His daughters sat up half an hour later, but not by the wish of the younger girl. She was always passive, however, always docile when Delia was, as she said, on the war-path, and though she had none of her sister’s insistence she was courageous in suffering. She thought Delia whipped her up too much, but there was that in her which would have prevented her ever running away. She could smile and smile for an hour without irritation, making even pacific answers, though all the while it hurt her to be heavily exhorted, much as it would have done to be violently pushed. She knew Delia loved her—not loving herself meanwhile a bit—as no one else in the world probably ever would; but there was something funny in such plans for her—plans of ambition which could only involve a “fuss.” The real answer to anything, to everything her sister might say at these hours of urgency was: “Oh if you want to make out that people are thinking of me or that they ever will, you ought to remember that no one can possibly think of me half as much as you do. Therefore if there’s to be any comfort for either of us we had both much better just go on as we are.” She didn’t however on this occasion meet her constant companion with that syllogism, because a formidable force seemed to lurk in the great contention that the star of matrimony for the American girl was now shining in the east—in England and France and Italy. They had only to look round anywhere to see it: what did they hear of every day in the week but of the engagement of somebody no better than they to some count or some lord? Delia dwelt on the evident truth that it was in that vast vague section of the globe to which she never alluded save as “over here” that the American girl was now called upon to play, under providence, her part. When Francie made the point that Mr. Probert was neither a count nor a lord her sister rejoined that she didn’t care whether he was or not. To this Francie replied that she herself didn’t care, but that Delia ought to for consistency.
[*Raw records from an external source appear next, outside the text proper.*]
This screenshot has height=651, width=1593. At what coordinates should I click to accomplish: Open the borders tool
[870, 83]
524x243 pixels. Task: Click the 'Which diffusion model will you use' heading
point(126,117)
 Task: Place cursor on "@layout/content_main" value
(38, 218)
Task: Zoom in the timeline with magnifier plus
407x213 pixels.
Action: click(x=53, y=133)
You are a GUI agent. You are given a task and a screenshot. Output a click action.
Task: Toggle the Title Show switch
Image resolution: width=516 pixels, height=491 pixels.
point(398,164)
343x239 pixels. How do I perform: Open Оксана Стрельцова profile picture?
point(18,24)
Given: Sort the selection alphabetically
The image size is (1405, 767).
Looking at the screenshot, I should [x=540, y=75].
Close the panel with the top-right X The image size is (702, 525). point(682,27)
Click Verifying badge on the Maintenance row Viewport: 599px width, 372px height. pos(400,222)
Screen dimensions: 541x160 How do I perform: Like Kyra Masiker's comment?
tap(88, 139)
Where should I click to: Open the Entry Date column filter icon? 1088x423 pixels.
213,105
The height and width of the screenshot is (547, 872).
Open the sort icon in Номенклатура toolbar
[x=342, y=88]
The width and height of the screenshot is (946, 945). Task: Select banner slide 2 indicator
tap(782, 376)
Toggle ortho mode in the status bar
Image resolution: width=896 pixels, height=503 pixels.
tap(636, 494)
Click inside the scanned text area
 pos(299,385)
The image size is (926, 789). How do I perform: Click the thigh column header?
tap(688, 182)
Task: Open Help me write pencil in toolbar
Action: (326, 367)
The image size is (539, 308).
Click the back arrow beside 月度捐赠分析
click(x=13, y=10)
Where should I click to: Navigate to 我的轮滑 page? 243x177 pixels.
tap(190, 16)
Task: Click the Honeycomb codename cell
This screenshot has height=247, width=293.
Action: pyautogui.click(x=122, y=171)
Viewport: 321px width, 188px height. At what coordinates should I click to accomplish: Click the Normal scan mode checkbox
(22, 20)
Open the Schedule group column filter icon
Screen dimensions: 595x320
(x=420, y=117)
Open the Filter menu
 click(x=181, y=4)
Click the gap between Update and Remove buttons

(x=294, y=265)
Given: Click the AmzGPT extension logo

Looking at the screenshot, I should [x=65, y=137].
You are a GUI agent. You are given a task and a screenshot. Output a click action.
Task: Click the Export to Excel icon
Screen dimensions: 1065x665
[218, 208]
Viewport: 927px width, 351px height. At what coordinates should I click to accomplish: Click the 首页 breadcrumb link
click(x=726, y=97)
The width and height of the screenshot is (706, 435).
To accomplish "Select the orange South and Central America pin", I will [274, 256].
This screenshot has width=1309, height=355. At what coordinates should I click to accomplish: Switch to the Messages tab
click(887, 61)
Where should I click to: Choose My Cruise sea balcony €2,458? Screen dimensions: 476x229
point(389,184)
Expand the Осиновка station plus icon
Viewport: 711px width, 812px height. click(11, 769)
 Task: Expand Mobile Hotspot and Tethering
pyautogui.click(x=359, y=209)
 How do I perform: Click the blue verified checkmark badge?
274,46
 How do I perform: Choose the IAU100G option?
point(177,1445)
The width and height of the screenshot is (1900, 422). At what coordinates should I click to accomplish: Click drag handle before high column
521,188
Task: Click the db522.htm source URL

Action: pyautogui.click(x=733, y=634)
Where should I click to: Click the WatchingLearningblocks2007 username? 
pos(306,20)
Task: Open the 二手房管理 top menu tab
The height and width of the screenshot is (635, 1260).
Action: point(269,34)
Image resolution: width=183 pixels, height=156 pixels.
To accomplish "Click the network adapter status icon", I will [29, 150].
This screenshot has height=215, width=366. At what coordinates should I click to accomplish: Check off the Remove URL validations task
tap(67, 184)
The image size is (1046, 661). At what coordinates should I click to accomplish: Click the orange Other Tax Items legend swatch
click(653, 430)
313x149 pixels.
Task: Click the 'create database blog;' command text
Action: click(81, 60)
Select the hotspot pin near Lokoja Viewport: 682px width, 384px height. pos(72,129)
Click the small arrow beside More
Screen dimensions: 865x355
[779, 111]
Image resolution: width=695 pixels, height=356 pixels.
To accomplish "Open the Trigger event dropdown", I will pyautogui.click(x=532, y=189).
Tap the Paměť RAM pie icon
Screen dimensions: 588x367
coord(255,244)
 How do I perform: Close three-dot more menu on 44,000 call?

“Well, he’s a prince compared with Mr. Flack,” Delia declared.
“He hasn’t the same ability; not half.”
“He has the ability to have three sisters who are just the sort of people I want you to know.”
“What good will they do me?” Francie asked. “They’ll hate me. Before they could turn round I should do something—in perfect innocence—that they’d think monstrous.”
“Well, what would that matter if HE liked you?”
“Oh but he wouldn’t then! He’d hate me too.”
“Then all you’ve got to do is not to do it,” Delia concluded.
“Oh but I should—every time,” her sister went on.
Delia looked at her a moment. “What ARE you talking about?”
“Yes, what am I? It’s disgusting!” And Francie sprang up.
“I’m sorry you have such thoughts,” said Delia sententiously.
“It’s disgusting to talk about a gentleman—and his sisters and his society and everything else—before he has scarcely looked at you.”
“It’s disgusting if he isn’t just dying; but it isn’t if he is.”
“Well, I’ll make him skip!” Francie went on with a sudden approach to sharpness.
“Oh you’re worse than father!” her sister cried, giving her a push as they went to bed.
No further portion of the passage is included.